Landrus, who is playing tenor and baritone sax for Spalding, said he was invited to audition for her band earlier this year. Because he's been a baritone saxophone specialist since leaving Reno in 2003, he assumed Spalding wanted him to focus on that instrument, but she told him she was looking for someone to play tenor as well. That meant brushing up on his skills.
"I hadn't touched that instrument in three years," Landrus said. "The funny part of the audition, too, is I played baritone on one song. It was a four-hour thing, and I played baritone for a total of maybe 15 minutes."
Regardless, Spalding liked what she heard and signed Landrus to a long-term contract, including a spot on her current European tour. He said the experience has been great so far, and he credits much of his success to the Reno musicians who guided him during childhood and young adulthood. Born in Reno, Landrus attended Billinghurst Middle School the first year that it was open.
"That's pretty much why I play music," Landrus said. "Lani Oelerich, who was my middle school band teacher, introduced me to Frank Perry who was my saxophone teacher. I started taking lessons from him when I was in seventh grade."
Despite having an immense interest in the subject, Landrus said his first year as a musician was rough.
"I was such a crazy-ass kid that when I was in sixth grade and everyone was learning to play I broke my arm like two times," he said. "I didn't even get to play the saxophone, but I loved music and I insisted on sitting in the band at the concert even though I couldn't play. So, I actually was the worst in class."

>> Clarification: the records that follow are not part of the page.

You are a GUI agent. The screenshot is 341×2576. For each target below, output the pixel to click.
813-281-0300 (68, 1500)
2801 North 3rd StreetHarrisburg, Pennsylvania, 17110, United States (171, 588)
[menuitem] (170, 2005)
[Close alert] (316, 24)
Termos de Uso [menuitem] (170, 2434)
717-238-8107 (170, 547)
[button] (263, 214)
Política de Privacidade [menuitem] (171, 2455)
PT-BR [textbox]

It didn't take long for Landrus to overcome the early setbacks. Once his arm healed, he made a point of practicing daily.
"I think I actually caught up in a couple months," he said. "I would practice hours every day really from the get go. My mom is proud to say that she never once asked me or told me to practice."
One of Landrus' earliest musical memories is of Frank Perry introducing him to the music of Charlie Parker and explaining that the jazz great was improvising much of what he played. After that lesson, Landrus said, he knew he wanted to be a professional musician.
He started down that road by playing shows with Perry's band when he was just 13. As he matured, Landrus became a regular in the Reno music scene.
"I started my own band when I was 17," he said. "I had a quartet that would play around. Then, I started the Brian Landrus Project, which I guess was my really successful band in Reno. ... It was all jazz musicians, but we would play all sorts of different types of world music."
After high school, Landrus continued his education at the University of Nevada, and he said he will forever owe a debt to trumpet professor Larry Engstrom. Landrus said he was floundering and didn't even know if he was going to study music in college when Engstrom came to the rescue.
"Larry actually called my mom and said that he had noticed that I hadn't signed up for school," Landrus said. "He had heard me through the years. He actually talked to my mom and said they could get me a scholarship and have me go to the school, so I did. I don't know where I would be without Larry and UNR because I was kind of lost."
Landrus credits his musical development to a number of other University of Nevada professors as well. He said former saxophone professor Francis Vanek had a huge impact on his playing, as did Director of Jazz Studies Peter Epstein and School of the Arts Director and piano professor David Ake.
"I learned a ton from David," Landrus said. "He opened up my mind to a different side of jazz."
After finishing a degree in saxophone performance at the University of Nevada, Landrus moved to Boston to study at the New England Conservatory. While there, he earned two master's degrees, one in composition and one in jazz saxophone.
Today, Landrus lives in Brooklyn, New York, and makes his living playing everything from saxophone to bass clarinet and alto flute. When he's not touring with Spalding, he teaches music, records for his own label (BlueLand Records) and produces recordings for a variety of musicians. Despite these accomplishments, it's the gig with Spalding that Landrus sees as the pinnacle of his career.
"It's shocking that she called me," he said. "There are a lot of players in New York. There are a lot of players in the world. ... I feel really lucky to have this opportunity."